# Dataset content
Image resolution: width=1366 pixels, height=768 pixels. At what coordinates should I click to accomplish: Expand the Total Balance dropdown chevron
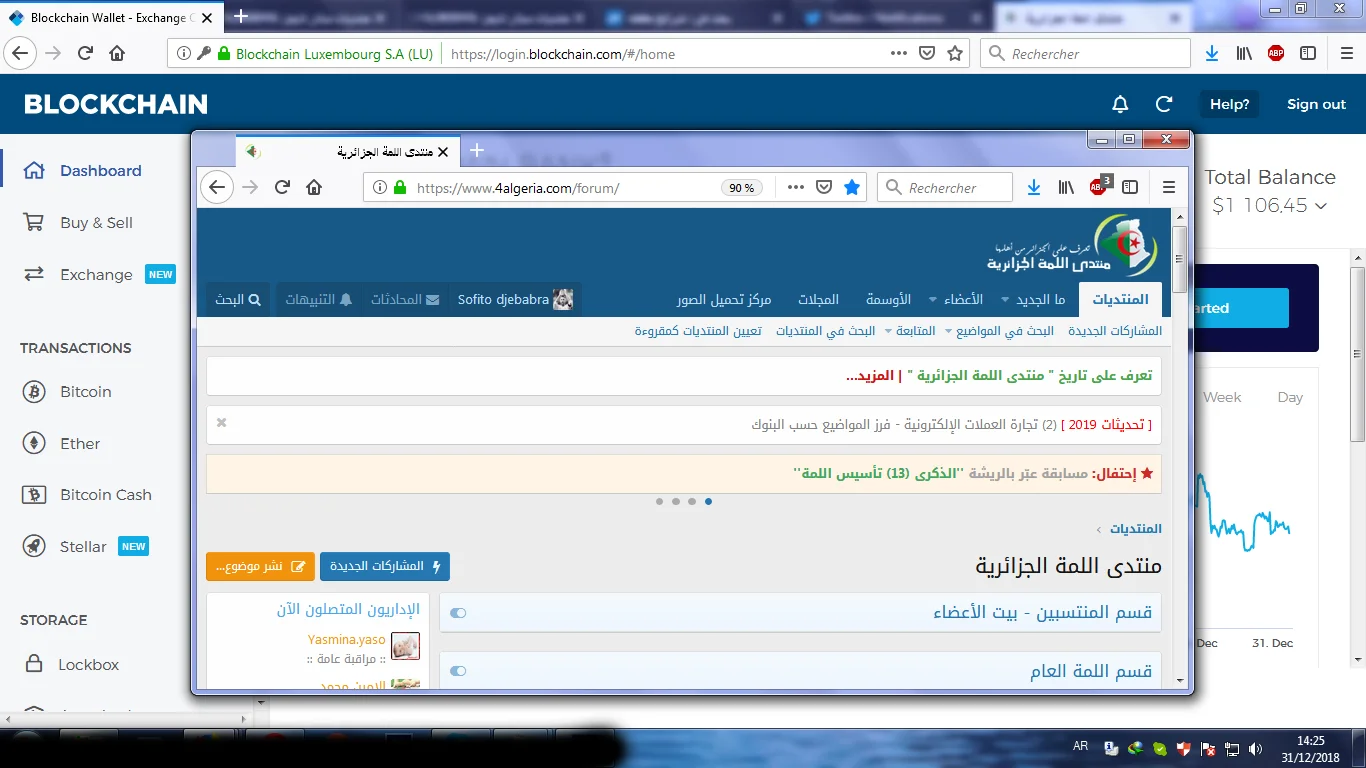(1321, 206)
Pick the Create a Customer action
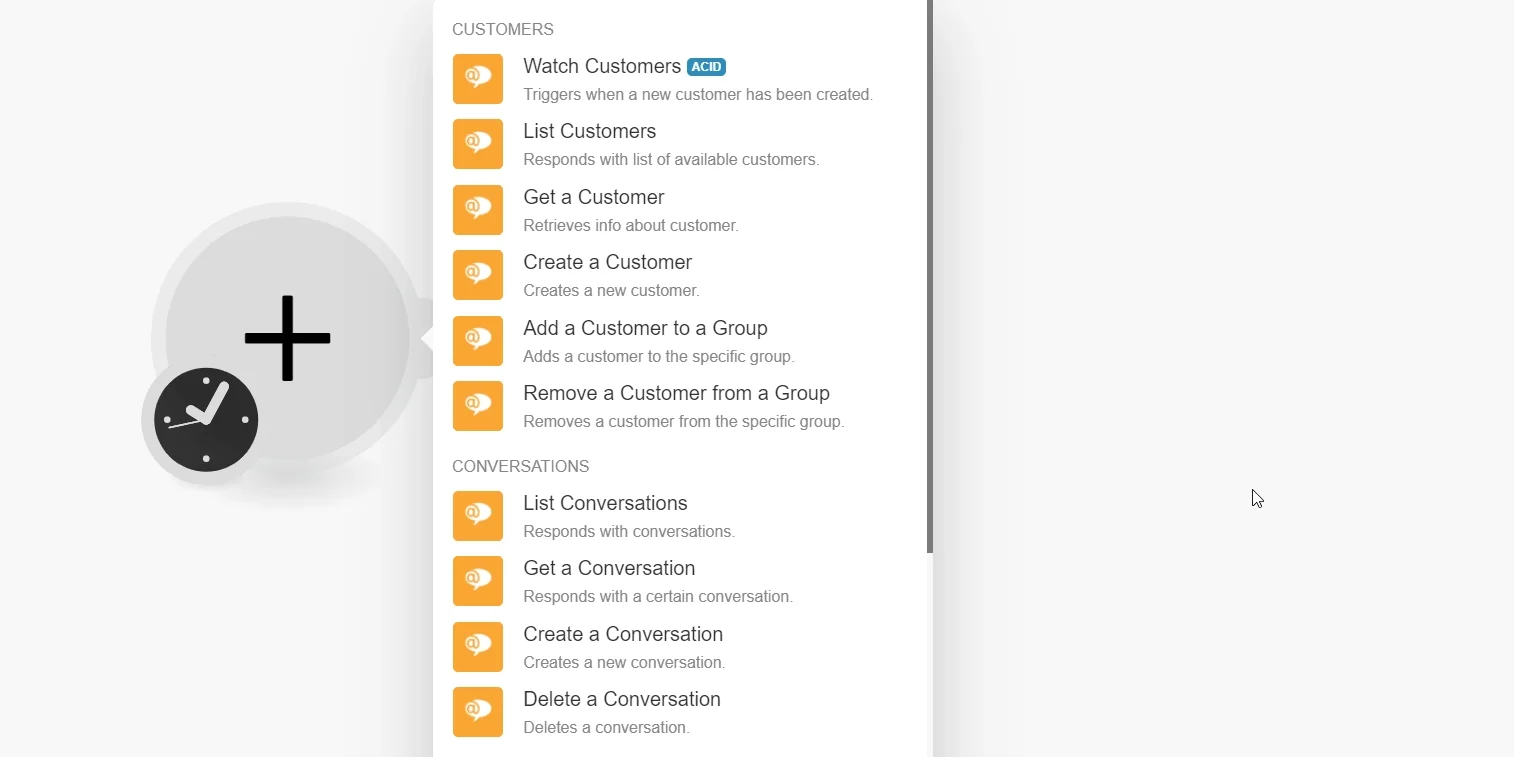The width and height of the screenshot is (1514, 757). tap(682, 275)
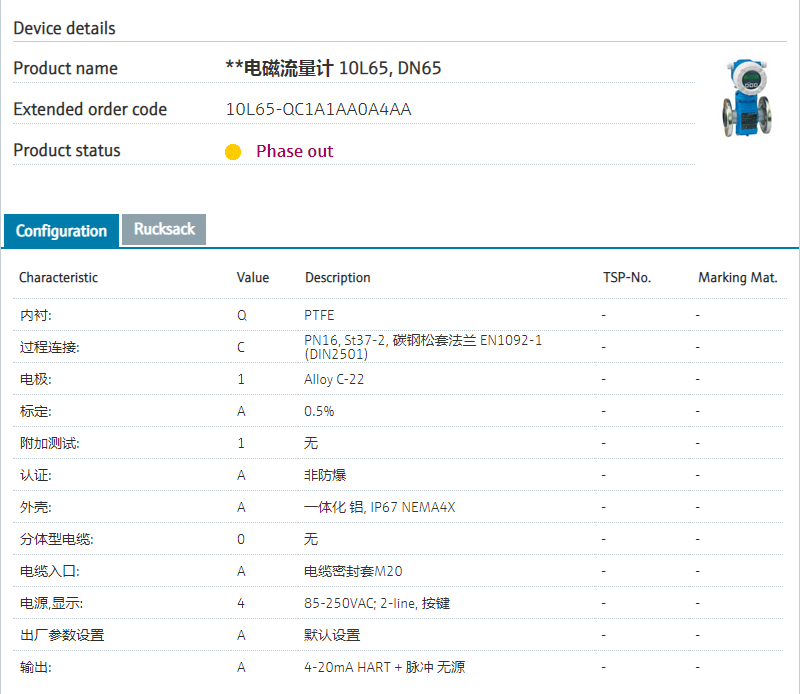Click the 0.5% calibration description
800x694 pixels.
pyautogui.click(x=319, y=411)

# Prompt
Copy the preceding data in full and word for word, dropping its pictures.

# Solved problem
Image resolution: width=1366 pixels, height=768 pixels. At what coordinates should I click to accomplish: Expand the Total Balance dropdown chevron
(1321, 206)
Pick the Create a Customer action
The width and height of the screenshot is (1514, 757). tap(682, 275)
Click the 0.5% calibration description
800x694 pixels.
pyautogui.click(x=319, y=411)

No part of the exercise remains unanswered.